O Brasil era em 2009 o quarto mercado do grupo, atrás de Portugal, Angola e Argélia. Em 2010 o Brasil suplantou a Argélia, onde a Teixeira Duarte registou uma queda de 28,2% do volume de negócios. De nove mercados principais onde o grupo luso actua, seis apresentaram descida das receitas.
Portugal, com um crescimento de 10,7%, o Brasil, com aumento de 108%, e Venezuela, com alta de 27,9%, foram os países que permitiram à Teixeira Duarte encerrar 2010 com um volume de negócios globalmente superior ao de 2009. No total do grupo a facturação melhorou 4,5%, para 1,38 mil milhões de euros.
Por sectores de operação, a Teixeira Duarte cresceu na construção (que vale 55% da receita do grupo), concessões, imobiliário, distribuição e energia, mas perdeu volume de negócios nas áreas de hotelaria, automóvel e cimentos.
O lucro da Teixeira Duarte em 2010 caiu 60,1%, para 46,4 milhões de euros.

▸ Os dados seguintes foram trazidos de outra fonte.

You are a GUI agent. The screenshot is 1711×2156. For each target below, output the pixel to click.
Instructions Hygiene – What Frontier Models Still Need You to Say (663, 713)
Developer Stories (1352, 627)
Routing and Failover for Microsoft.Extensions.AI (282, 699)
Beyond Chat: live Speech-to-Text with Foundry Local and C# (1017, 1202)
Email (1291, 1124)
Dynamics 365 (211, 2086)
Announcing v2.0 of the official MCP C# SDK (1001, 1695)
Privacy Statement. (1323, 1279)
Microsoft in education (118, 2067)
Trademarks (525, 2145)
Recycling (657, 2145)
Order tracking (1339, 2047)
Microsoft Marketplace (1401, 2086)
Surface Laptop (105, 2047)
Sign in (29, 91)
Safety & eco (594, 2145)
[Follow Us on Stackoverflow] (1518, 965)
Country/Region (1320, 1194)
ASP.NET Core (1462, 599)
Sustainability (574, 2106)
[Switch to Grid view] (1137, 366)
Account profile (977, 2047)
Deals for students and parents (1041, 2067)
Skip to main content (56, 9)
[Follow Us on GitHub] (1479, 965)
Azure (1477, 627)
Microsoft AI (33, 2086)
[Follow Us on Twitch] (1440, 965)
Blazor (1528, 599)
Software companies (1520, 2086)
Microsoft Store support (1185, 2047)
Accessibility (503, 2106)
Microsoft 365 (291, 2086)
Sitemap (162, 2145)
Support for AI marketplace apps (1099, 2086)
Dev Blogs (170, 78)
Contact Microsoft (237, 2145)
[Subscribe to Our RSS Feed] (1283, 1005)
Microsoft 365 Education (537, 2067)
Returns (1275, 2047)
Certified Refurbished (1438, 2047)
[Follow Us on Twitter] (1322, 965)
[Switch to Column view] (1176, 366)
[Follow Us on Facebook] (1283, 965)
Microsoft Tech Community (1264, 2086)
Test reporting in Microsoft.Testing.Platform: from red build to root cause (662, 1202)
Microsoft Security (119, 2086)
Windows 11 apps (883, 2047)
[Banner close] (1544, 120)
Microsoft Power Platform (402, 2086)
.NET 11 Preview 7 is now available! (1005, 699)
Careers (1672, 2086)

O grupo não conseguiu evitar uma deterioração do seu resultado operacional, já que os custos subiram 7%, acima do crescimento dos proveitos, o que levou o EBITDA a encolher 29%, para cerca de 150 milhões de euros. Um ligeiro aumento nas amortização e provisões e, sobretudo, um agravamento do resultado financeiro, contribuíram para a queda do resultado líquido do grupo.
Embora a saída do capital da Cimpor no ano passado tenha produzido um efeito positivo nas contas da Teixeira Duarte, o grupo sentiu, nos resultados de 2010, o efeito negativo das perdas por imparidade da sua participação no BCP, o maior banco privado português.